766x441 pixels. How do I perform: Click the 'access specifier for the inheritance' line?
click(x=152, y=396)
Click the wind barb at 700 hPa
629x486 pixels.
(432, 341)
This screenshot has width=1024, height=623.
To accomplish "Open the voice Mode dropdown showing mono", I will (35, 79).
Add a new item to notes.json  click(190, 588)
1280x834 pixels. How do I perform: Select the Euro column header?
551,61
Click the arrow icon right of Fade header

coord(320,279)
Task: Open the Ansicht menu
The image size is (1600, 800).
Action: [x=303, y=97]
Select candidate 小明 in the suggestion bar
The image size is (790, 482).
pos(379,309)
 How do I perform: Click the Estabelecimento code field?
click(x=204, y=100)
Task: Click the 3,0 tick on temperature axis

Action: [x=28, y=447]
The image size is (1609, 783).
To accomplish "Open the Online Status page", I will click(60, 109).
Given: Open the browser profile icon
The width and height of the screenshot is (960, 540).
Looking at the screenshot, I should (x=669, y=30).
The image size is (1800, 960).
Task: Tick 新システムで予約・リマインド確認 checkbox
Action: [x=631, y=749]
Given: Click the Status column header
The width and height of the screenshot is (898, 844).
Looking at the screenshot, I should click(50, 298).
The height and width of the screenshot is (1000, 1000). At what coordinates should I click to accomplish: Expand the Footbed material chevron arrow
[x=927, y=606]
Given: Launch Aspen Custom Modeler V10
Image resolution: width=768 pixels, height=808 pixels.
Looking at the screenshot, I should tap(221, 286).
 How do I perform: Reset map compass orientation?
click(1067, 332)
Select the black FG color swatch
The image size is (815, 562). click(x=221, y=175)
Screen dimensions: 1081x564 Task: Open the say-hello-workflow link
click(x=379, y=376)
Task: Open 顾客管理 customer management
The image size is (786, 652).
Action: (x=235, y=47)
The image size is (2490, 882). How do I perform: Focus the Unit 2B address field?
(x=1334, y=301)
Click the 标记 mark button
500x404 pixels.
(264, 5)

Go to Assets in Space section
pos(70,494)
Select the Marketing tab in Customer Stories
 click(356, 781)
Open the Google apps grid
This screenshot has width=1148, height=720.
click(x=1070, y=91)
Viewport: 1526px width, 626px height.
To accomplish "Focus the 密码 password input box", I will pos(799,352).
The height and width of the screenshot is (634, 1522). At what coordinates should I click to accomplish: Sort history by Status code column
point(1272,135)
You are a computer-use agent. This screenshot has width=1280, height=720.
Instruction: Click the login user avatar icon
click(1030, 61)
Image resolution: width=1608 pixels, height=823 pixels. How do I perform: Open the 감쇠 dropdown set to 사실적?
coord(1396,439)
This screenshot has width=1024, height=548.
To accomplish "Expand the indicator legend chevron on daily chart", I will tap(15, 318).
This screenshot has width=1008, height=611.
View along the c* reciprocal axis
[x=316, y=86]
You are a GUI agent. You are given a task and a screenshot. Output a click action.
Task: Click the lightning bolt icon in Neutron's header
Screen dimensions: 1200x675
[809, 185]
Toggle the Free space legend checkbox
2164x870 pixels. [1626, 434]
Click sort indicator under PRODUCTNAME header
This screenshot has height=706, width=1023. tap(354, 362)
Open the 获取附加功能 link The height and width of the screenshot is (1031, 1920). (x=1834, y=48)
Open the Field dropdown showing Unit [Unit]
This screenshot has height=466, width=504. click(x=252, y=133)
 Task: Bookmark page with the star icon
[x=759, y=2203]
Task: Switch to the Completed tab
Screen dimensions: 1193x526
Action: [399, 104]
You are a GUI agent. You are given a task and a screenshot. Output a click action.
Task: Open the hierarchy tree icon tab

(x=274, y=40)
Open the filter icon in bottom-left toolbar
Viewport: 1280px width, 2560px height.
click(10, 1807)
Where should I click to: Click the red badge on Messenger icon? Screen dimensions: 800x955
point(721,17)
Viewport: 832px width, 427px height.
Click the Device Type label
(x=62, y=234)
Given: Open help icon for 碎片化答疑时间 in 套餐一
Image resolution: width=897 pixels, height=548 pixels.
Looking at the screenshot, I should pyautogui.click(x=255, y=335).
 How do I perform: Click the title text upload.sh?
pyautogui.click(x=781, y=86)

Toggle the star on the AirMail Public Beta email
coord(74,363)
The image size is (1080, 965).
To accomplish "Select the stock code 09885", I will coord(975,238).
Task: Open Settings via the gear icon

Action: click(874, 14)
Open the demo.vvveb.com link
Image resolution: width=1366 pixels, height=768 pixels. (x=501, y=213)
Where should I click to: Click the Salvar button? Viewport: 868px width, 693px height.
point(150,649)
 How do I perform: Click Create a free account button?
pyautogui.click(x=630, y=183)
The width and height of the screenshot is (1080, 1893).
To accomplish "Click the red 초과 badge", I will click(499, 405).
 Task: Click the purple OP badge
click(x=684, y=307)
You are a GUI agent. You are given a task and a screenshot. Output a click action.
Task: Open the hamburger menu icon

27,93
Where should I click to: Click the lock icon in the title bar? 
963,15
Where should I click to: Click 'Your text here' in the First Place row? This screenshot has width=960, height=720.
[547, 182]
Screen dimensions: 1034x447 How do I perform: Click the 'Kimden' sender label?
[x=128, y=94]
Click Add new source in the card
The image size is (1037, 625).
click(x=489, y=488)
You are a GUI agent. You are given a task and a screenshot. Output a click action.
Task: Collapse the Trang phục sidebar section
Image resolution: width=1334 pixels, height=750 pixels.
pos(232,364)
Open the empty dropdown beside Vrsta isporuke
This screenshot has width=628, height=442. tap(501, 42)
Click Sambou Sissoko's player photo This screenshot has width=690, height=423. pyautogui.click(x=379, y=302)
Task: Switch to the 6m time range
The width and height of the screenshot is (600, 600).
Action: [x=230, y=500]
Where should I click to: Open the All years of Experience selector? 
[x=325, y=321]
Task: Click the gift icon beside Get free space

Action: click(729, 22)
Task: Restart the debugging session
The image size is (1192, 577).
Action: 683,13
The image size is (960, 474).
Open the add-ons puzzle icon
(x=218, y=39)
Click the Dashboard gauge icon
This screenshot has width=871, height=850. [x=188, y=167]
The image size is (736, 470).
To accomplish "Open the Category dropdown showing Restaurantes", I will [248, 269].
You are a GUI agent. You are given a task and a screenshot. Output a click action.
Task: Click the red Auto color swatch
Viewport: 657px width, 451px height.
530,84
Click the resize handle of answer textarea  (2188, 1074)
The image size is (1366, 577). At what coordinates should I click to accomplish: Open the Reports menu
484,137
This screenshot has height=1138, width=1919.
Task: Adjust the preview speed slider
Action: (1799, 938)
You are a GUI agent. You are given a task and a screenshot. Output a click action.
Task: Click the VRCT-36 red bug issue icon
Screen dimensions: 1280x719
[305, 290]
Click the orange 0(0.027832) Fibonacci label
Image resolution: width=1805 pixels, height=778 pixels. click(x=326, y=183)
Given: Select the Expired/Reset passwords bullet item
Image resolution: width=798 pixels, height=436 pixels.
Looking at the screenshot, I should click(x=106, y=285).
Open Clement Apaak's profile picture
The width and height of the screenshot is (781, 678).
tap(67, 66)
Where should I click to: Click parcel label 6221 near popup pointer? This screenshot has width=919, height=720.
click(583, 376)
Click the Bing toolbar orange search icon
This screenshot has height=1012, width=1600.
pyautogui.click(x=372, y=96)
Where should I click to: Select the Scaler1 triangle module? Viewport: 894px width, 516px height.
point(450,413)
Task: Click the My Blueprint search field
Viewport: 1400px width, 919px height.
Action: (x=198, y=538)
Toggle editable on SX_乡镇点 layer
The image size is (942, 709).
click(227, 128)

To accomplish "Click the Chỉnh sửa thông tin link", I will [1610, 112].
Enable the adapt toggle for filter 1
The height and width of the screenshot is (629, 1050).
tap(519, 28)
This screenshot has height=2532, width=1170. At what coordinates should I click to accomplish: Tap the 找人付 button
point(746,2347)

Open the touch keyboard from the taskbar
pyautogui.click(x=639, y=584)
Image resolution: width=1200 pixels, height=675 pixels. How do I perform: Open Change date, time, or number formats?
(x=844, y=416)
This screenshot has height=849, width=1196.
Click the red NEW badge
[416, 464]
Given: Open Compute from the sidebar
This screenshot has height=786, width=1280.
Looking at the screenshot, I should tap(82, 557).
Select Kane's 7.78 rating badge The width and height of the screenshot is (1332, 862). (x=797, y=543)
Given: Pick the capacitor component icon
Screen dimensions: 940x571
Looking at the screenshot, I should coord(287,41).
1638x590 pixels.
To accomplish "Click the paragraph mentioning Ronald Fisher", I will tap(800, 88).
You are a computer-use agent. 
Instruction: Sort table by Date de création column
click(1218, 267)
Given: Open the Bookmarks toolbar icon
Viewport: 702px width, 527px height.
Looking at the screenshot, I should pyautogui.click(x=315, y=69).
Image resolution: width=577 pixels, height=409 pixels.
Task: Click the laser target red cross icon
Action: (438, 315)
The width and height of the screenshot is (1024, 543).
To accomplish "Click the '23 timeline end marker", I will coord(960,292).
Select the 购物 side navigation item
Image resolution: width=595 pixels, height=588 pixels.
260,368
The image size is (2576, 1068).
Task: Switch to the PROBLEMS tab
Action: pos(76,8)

■ **WHAT IS REQUIRED**
Copy out every line of the records that the string "sidebar" appears in.

■ **SOLUTION FOR THIS PROBLEM**
Task: Collapse the Trang phục sidebar section
Given: Open Compute from the sidebar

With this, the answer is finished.